What the task requires ▸ Note each line in the data holding the string "Select" and report it.

[[ Given data open ]]

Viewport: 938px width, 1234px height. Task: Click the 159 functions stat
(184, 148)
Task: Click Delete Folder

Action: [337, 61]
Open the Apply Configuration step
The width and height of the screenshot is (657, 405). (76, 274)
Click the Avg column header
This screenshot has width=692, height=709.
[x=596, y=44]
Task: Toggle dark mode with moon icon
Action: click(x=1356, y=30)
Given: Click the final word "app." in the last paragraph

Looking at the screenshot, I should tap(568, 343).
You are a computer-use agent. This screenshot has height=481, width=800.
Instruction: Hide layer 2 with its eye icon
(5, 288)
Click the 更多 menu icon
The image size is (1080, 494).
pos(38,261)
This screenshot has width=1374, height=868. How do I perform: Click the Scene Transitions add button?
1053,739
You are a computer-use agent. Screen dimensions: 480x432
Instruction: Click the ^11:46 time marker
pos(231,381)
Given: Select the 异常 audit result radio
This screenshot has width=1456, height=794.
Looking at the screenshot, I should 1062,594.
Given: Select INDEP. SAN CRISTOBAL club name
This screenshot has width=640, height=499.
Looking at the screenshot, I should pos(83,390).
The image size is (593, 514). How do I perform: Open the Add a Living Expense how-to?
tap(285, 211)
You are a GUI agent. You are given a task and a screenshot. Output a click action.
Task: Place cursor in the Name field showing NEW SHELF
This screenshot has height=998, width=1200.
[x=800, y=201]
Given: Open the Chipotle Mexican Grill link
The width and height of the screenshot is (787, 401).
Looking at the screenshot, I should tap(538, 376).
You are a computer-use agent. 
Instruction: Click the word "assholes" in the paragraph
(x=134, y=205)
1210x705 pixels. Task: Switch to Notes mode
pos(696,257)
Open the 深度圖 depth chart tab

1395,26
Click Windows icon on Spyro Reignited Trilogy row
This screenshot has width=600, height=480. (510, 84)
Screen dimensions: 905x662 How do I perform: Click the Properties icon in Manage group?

[[ Given data closed ]]

Finished exercise ▸
Given: Select the 异常 audit result radio
Given: Select INDEP. SAN CRISTOBAL club name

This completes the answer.